→ **Source material**:
******************************

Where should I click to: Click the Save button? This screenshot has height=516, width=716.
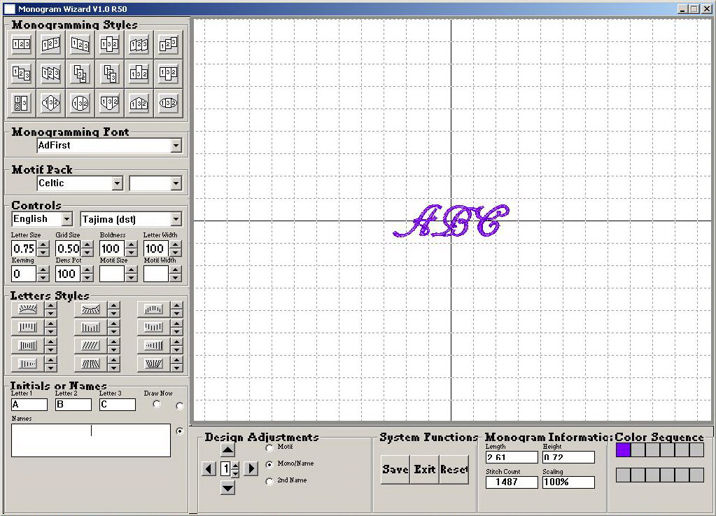pyautogui.click(x=395, y=470)

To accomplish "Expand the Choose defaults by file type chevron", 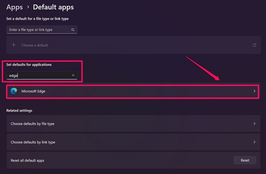I will pyautogui.click(x=254, y=124).
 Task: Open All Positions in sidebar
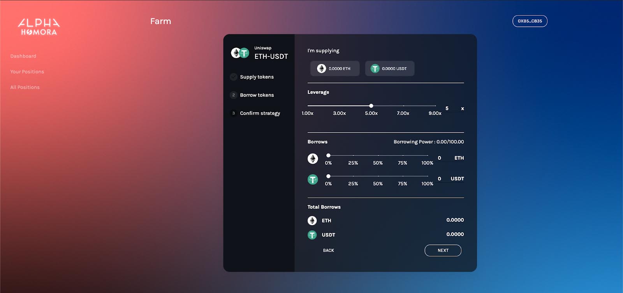25,87
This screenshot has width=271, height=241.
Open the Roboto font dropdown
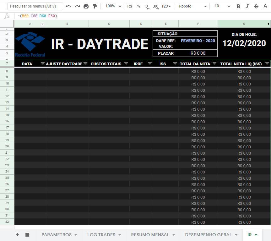193,6
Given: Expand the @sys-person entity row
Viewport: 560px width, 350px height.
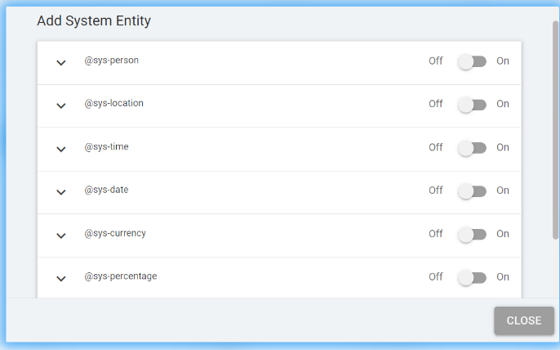Looking at the screenshot, I should coord(60,63).
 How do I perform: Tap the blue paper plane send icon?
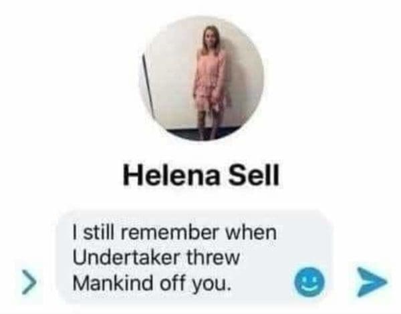tap(372, 282)
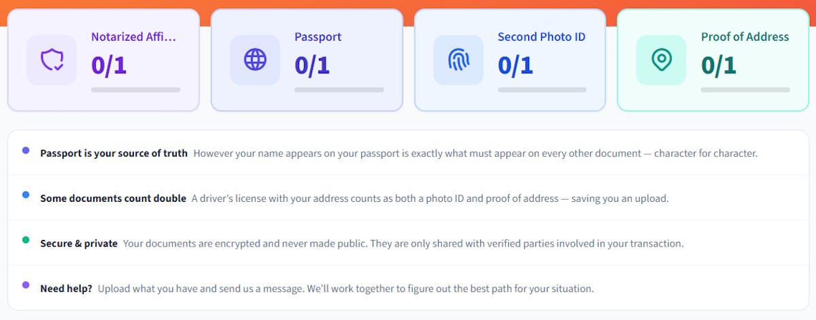This screenshot has width=816, height=320.
Task: Click the Proof of Address progress bar
Action: coord(745,90)
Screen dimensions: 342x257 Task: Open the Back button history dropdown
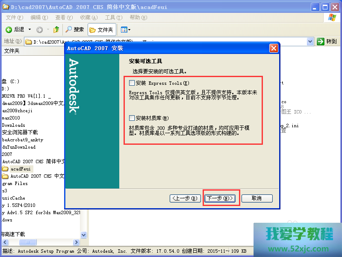(x=29, y=30)
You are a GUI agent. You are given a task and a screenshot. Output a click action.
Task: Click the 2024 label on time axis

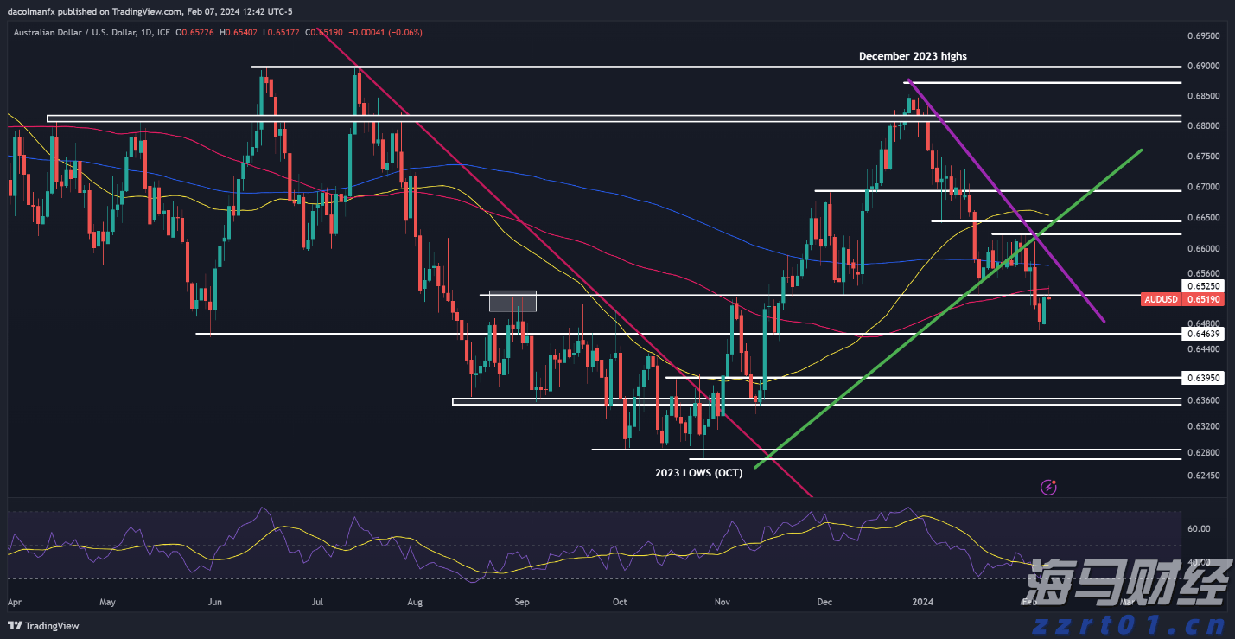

******************************

→ **Required work**: Pictures are to be omitted from the copy, and only the lines from the one containing "This screenshot has width=271, height=241." through the final line of the listing above are to be written out exactly.

→ **Answer for the task**:
This screenshot has width=271, height=241.
Open the Roboto font dropdown
193,6
Given: Expand the @sys-person entity row
Viewport: 560px width, 350px height.
Looking at the screenshot, I should coord(60,63).
 How do I perform: Tap the blue paper plane send icon?
tap(372, 282)
This screenshot has width=816, height=320.
Task: Click the Proof of Address progress bar
Action: coord(745,90)
Screen dimensions: 342x257 Task: Open the Back button history dropdown
(x=29, y=30)
You are a GUI agent. You are given a task and a screenshot. Output a click action.
Task: Click the 2024 label on time axis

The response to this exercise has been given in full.